Directive.
Copy out, word for word, everything from the start of the material down to and including the line that contains "Action: (x=248, y=97)".

Supplied entries.
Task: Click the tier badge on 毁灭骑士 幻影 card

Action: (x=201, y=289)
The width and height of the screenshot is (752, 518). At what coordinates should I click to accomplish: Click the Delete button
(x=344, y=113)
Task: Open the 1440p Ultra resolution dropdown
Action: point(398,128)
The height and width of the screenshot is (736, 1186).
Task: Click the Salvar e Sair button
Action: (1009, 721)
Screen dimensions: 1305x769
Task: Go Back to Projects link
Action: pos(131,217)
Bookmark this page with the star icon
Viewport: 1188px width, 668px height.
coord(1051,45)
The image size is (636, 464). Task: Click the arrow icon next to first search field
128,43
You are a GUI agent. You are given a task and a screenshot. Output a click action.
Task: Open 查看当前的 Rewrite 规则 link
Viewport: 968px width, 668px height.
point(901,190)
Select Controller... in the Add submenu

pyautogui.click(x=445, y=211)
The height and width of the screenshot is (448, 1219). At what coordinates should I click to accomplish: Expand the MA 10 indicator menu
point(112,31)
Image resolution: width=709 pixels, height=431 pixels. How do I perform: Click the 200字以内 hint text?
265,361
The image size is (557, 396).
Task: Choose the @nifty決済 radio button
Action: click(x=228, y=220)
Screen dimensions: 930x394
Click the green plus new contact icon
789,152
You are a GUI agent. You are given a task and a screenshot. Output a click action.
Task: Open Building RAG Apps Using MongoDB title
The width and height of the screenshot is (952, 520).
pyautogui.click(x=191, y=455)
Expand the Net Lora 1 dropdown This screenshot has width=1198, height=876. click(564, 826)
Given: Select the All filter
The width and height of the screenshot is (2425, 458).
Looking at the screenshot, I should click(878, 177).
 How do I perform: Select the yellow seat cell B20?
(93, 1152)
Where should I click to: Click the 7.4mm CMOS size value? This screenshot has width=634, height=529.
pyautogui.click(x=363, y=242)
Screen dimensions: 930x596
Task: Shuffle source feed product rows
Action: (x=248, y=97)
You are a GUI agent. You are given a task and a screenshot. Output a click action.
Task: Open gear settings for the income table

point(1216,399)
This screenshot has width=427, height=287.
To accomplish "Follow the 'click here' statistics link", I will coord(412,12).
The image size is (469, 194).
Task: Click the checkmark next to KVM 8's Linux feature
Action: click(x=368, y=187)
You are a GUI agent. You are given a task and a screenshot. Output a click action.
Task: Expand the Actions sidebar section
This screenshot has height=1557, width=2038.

Completed task.
Task: Click the tier badge on 毁灭骑士 幻影 card

Action: (x=201, y=289)
The width and height of the screenshot is (752, 518). At what coordinates should I click to accomplish: Click the Delete button
(x=344, y=113)
Task: Open the 1440p Ultra resolution dropdown
Action: point(398,128)
The height and width of the screenshot is (736, 1186).
Task: Click the Salvar e Sair button
Action: (1009, 721)
Screen dimensions: 1305x769
Task: Go Back to Projects link
Action: pos(131,217)
Bookmark this page with the star icon
Viewport: 1188px width, 668px height.
coord(1051,45)
The image size is (636, 464). Task: Click the arrow icon next to first search field
128,43
You are a GUI agent. You are given a task and a screenshot. Output a click action.
Task: Open 查看当前的 Rewrite 规则 link
Viewport: 968px width, 668px height.
point(901,190)
Select Controller... in the Add submenu

pyautogui.click(x=445, y=211)
The height and width of the screenshot is (448, 1219). At what coordinates should I click to accomplish: Expand the MA 10 indicator menu
point(112,31)
Image resolution: width=709 pixels, height=431 pixels. How do I perform: Click the 200字以内 hint text?
265,361
The image size is (557, 396).
Task: Choose the @nifty決済 radio button
Action: click(x=228, y=220)
Screen dimensions: 930x394
Click the green plus new contact icon
789,152
You are a GUI agent. You are given a task and a screenshot. Output a click action.
Task: Open Building RAG Apps Using MongoDB title
The width and height of the screenshot is (952, 520).
pyautogui.click(x=191, y=455)
Expand the Net Lora 1 dropdown This screenshot has width=1198, height=876. click(564, 826)
Given: Select the All filter
The width and height of the screenshot is (2425, 458).
Looking at the screenshot, I should click(878, 177).
 How do I perform: Select the yellow seat cell B20?
(93, 1152)
Where should I click to: Click the 7.4mm CMOS size value? This screenshot has width=634, height=529.
pyautogui.click(x=363, y=242)
Screen dimensions: 930x596
Task: Shuffle source feed product rows
Action: (x=248, y=97)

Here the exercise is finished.